Abisolo - Associação Brasileira das Indústrias de Tecnologia em Nutrição Vegetal

Um prêmio de US $ 2,4 milhões da National Science Foundation permitirá que uma equipe multidisciplinar de pesquisadores da Universidade do Arkansas e seus colegas em outras duas instituições desenvolvam um processo químico que converte o nitrogênio e o fósforo das águas residuais em fertilizantes comerciais.

O objetivo do projeto é fazer um fertilizante eficiente em termos de energia que compita com fertilizantes convencionais disponíveis comercialmente.

O excesso de nitrogênio e fósforo nas águas residuais, devido principalmente ao impacto humano, causa sérios problemas ambientais", disse Lauren Greenlee, professora assistente de engenharia química e investigadora principal principal do projeto. "Estamos englobando uma tecnologia que absorve esses nutrientes do meio ambiente e os recicla, transformando-os em um produto comercial que é eficiente em termos energéticos e ambientalmente menos prejudicial para produzir".
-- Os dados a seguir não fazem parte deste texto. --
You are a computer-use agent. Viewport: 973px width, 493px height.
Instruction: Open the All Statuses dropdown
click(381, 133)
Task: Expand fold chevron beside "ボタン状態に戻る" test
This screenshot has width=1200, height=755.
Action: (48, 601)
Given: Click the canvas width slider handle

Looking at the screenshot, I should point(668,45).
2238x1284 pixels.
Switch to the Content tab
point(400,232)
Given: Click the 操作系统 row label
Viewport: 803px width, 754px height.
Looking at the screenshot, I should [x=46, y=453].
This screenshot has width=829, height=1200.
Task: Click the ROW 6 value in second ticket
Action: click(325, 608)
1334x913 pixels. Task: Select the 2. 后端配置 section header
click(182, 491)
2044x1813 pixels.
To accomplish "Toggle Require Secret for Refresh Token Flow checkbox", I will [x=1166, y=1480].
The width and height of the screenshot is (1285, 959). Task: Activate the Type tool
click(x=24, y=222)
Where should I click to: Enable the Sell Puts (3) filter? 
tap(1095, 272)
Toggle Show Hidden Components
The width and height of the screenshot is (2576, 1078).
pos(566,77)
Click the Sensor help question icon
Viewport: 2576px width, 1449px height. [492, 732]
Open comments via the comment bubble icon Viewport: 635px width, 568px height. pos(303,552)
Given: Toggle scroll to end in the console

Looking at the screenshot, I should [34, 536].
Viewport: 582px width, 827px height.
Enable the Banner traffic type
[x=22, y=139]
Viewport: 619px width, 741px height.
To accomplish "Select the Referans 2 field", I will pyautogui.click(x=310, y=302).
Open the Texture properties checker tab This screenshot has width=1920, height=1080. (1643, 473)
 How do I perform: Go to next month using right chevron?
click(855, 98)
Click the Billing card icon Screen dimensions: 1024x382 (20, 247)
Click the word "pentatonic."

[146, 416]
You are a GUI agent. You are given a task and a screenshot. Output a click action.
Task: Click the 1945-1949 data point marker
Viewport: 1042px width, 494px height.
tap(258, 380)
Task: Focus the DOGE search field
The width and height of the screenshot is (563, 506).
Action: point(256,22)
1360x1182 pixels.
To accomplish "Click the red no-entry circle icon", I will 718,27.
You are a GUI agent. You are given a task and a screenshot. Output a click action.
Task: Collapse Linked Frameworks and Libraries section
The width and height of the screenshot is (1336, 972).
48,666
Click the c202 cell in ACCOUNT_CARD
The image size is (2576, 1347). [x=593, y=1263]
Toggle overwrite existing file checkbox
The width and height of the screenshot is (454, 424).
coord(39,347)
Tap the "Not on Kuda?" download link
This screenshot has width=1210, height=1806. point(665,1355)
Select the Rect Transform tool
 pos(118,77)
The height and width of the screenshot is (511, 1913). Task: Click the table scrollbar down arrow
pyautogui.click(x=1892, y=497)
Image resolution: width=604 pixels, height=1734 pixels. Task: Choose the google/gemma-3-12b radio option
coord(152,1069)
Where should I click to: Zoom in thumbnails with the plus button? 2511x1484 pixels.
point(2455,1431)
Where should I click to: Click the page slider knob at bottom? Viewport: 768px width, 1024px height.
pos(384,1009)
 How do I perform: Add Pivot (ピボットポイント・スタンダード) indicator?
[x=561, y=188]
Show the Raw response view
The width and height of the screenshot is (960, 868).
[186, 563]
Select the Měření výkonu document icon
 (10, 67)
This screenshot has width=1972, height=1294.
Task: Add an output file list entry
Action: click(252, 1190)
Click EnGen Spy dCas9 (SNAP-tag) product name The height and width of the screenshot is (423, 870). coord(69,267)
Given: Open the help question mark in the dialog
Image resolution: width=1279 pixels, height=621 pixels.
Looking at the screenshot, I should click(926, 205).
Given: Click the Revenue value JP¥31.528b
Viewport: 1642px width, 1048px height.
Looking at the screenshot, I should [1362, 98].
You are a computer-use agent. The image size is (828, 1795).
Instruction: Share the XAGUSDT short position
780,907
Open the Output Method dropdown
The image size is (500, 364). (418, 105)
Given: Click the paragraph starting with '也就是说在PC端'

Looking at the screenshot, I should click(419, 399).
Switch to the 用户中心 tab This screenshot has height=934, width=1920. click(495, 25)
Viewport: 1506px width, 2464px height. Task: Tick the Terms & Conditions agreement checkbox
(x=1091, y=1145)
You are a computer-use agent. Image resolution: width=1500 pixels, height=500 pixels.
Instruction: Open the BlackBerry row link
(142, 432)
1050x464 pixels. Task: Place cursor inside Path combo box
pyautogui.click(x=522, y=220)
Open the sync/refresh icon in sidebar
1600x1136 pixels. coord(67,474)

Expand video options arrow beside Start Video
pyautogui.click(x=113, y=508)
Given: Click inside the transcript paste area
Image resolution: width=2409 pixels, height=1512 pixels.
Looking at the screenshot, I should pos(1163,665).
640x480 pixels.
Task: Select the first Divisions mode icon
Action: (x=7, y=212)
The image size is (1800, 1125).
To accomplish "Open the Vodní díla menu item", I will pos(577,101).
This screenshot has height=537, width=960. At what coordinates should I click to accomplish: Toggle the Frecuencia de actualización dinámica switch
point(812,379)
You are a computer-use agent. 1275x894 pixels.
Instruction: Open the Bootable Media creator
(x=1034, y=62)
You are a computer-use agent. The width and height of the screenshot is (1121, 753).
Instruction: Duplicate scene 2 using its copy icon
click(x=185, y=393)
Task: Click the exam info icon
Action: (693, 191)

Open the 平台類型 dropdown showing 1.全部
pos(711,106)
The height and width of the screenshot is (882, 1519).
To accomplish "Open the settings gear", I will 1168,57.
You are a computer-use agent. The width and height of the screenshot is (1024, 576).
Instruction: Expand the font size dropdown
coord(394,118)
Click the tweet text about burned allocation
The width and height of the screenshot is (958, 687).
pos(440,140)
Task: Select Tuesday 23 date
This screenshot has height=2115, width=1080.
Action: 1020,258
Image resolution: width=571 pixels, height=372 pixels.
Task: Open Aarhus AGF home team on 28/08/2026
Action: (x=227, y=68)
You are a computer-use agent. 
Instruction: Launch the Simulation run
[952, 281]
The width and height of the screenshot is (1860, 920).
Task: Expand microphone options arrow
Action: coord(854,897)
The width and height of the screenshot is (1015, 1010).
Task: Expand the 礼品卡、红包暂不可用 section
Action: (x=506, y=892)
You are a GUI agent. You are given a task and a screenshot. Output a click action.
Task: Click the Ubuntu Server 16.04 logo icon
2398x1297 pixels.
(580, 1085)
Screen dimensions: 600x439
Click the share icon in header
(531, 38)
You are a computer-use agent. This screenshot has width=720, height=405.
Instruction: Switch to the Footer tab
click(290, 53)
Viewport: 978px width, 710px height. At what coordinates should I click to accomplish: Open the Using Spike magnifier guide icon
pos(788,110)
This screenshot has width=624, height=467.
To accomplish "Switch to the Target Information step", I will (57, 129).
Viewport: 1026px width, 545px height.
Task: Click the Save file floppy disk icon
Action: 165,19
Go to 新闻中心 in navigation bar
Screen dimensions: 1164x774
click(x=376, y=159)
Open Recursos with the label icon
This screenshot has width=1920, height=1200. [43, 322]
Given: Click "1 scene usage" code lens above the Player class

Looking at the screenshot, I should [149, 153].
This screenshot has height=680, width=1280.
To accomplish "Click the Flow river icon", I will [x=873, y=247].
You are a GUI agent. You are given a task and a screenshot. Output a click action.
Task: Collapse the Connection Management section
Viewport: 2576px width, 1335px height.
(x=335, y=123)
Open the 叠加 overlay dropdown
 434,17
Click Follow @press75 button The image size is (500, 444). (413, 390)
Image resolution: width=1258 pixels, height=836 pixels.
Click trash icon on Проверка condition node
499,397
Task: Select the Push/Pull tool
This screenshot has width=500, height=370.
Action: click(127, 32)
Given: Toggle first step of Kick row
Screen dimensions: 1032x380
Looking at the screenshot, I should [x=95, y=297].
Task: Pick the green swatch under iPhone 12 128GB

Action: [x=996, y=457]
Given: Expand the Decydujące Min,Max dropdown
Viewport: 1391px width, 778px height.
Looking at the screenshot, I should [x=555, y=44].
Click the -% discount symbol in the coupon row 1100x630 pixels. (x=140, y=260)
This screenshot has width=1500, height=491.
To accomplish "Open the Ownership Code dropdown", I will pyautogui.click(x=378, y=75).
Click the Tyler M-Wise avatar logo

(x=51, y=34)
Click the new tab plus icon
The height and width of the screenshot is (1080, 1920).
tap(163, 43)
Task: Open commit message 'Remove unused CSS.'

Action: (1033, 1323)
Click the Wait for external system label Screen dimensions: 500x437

A tecnologia baseia-se no mesmo conceito geral que tem sido usado para desenvolver células de combustível comercializadas e eletrólise, em que dois eletrodos são separados por uma membrana, o que permite o controle das reações e o fluxo de eletricidade para dentro e para fora. Os pesquisadores projetarão eletrodos para precipitar o "struvite" de fertilizantes, um mineral cristalizado composto por magnésio, amônio e fosfato. Os pesquisadores coletarão então a estruvita em forma de partículas.

A equipe de engenharia eletroquímica é composta por pesquisadores principais Greenlee, Andrew Herring na Escola de Minas do Colorado e Julie Renner na Case Western Reserve University. Eles irão se concentrar no projeto de eletrodo, química da água, operações eletroquímicas, precipitação de estruvita e engenharia de um projeto de reator de bancada.

Os três outros investigadores principais são todos da Universidade do Arkansas: Greg Thoma, professor de engenharia química; Jennie Popp, professora de economia agrícola e negócios agrícolas, e Kristofor Brye, professor de física e pedologia de solo aplicada. Thoma desenvolverá uma avaliação do ciclo de vida da tecnologia proposta; Popp examinará a economia da implementação da tecnologia, e Brye estudará a composição, química e viabilidade do fertilizante struvite criado pela equipe de engenharia, comparando-a com fertilizantes comerciais.

Greenlee  disse que o projeto busca envolver a comunidade local e regional em questões relacionadas à reciclagem de nutrientes. A cada ano do projeto, os pesquisadores vão sediar um workshop na Universidade do Arkansas e convidarão interessados ​​regionais de toda a cadeia de suprimento de alimentos para discutir desafios e formar parcerias entre as partes interessadas.

"Querermos desenvolver uma compreensão das necessidades e oportunidades em relação à produção de alimentos, conservação de água e reciclagem de nutrientes", disse Greenlee.

O projeto apoiará a educação e treinamento de seis estudantes de pós-graduação em tempo integral, um pesquisador pós-doutorado e vários pesquisadores de graduação.